12 gennaio 2026

Perché rifiuto l’approccio spiritualista

 


Perché il mio metodo rifiuta l’approccio spiritualista pur non negando la dimensione trascendente e mistica dell’esistenza

Il rifiuto dell’approccio spiritualista, nel mio metodo, non nasce da un atteggiamento riduzionista né da una negazione aprioristica di ciò che trascende la dimensione materiale. Al contrario, nasce da una posizione di rigore epistemologico e di onestà intellettuale che considera il trascendente e il mistico come dimensioni dell’esperienza, non come sistemi descrittivi affidabili della realtà.

Il punto centrale è questo: riconoscere che l’essere umano può vivere esperienze di profondità, di connessione, di senso, di vastità, non implica affermare che tali esperienze forniscano automaticamente informazioni attendibili sulla struttura ultima dell’universo, sulle sue leggi nascoste o su presunte entità operative. Il mio metodo rifiuta proprio questo scarto, questa trasformazione indebita dell’esperienza interiore in cosmologia.

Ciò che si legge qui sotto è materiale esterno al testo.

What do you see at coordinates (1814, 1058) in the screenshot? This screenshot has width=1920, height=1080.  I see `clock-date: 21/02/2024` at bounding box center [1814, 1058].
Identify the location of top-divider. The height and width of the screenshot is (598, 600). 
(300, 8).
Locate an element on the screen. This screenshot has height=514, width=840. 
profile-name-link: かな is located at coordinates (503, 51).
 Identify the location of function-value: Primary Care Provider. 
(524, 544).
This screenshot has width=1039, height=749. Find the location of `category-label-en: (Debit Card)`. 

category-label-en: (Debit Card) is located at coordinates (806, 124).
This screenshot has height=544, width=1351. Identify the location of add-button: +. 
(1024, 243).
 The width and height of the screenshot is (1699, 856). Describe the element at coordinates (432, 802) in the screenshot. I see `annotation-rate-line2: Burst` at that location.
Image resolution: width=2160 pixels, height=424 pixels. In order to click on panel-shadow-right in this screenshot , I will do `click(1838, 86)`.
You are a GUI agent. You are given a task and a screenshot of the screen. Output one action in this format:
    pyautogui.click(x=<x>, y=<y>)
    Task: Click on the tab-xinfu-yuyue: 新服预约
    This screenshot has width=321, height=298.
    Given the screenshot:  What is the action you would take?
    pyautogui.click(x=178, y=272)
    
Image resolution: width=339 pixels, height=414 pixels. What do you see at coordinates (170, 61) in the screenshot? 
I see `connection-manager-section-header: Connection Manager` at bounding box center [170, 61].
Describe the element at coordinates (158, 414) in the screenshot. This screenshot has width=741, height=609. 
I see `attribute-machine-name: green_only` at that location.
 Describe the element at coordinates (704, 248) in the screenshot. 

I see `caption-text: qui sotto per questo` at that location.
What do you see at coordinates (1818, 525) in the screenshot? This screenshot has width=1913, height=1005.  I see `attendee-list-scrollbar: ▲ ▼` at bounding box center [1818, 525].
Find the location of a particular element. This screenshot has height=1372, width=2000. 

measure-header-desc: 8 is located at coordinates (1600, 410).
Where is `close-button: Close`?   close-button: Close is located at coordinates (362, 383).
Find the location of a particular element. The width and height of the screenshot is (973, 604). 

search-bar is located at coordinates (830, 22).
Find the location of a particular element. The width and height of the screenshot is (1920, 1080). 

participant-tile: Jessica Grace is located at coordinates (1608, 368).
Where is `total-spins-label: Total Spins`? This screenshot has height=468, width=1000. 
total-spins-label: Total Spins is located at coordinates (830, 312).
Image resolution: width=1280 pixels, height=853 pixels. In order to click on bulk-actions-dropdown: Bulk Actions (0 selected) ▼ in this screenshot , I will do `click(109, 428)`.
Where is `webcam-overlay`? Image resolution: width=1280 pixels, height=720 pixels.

Esiste una differenza sostanziale tra il dire “l’esistenza include dimensioni che superano il mero dato materiale” e il dire “so come funzionano queste dimensioni, so che cosa le abita, so quali leggi le governano”. La prima affermazione è una constatazione filosofica e antropologica legittima; la seconda è una pretesa conoscitiva che richiederebbe criteri, controlli e verifiche che l’approccio spiritualista, per sua stessa natura, non fornisce.

Il mio metodo rifiuta l’approccio spirituale quando questo diventa esplicativo, quando pretende di spiegare eventi, destini, dinamiche personali o collettive attraverso entità invisibili, piani sottili, vibrazioni, karma, guide o leggi cosmiche non verificabili. Non perché tali ipotesi siano “impossibili” in senso assoluto, ma perché non sono distinguibili, sul piano operativo, da costruzioni simboliche, suggestioni culturali o narrazioni psicologiche. In altre parole: non aggiungono informazione controllabile.

Il problema non è il mistero. Il problema è l’illusione di averlo risolto.

Il mio metodo parte da un presupposto semplice e spesso scomodo: il non sapere è una posizione più onesta del sapere immaginato. Accettare che esistano zone opache dell’esistenza non obbliga a riempirle con racconti rassicuranti. Al contrario, richiede la capacità di sostare nell’incertezza senza trasformarla in dogma.

La dimensione mistica, nel mio approccio, non viene negata ma ricondotta al suo ambito naturale: quello dell’esperienza soggettiva, del vissuto, della trasformazione interiore, del senso. È una dimensione reale sul piano umano, esistenziale, talvolta terapeutico. Ma non viene mai utilizzata come chiave causale per spiegare il funzionamento del mondo o per giustificare affermazioni che pretendono valore oggettivo.

Quando il mistico viene trasformato in sistema esplicativo, smette di essere profondità e diventa ideologia. Quando viene sottratto a ogni possibilità di verifica, smette di essere apertura e diventa chiusura. Il mio metodo rifiuta questo passaggio perché lo considera una forma sofisticata di autoinganno, spesso inconsapevole, ma non per questo innocuo.

C’è poi un aspetto etico, oltre che metodologico. Le spiegazioni spiritualiste hanno una caratteristica ricorrente: sono immuni dalla confutazione e scaricano la responsabilità sull’individuo. Se qualcosa non funziona, non è mai la teoria a essere inadeguata, ma la persona a non essere pronta, sufficientemente evoluta, allineata o “vibrante”. Questo meccanismo non solo rende il sistema non verificabile, ma produce anche colpa, dipendenza e asimmetria di potere. Un metodo che si voglia serio non può fondarsi su presupposti che non ammettono errore.

Il rifiuto dell’approccio spiritualista, dunque, non è un rifiuto del trascendente, ma un rifiuto della sua strumentalizzazione. È il rifiuto di usare il mistero come spiegazione, il simbolo come causa, l’esperienza come prova. È la scelta di mantenere separati i piani: ciò che viene vissuto interiormente, ciò che viene interpretato simbolicamente e ciò che può essere affermato come conoscenza operativa.

Il mio metodo accetta il limite, accetta l’asimmetria tra ciò che sentiamo e ciò che sappiamo, accetta che non tutto debba essere spiegato per essere significativo. Ma rifiuta di chiamare “verità” ciò che non può essere sottoposto ad alcun criterio di controllo, distinzione o confutazione.

In questo senso, il mio approccio non è né materialista né spiritualista. È rigoroso. E considera il rigore non come una chiusura al mistero, ma come l’unico modo per non tradirlo.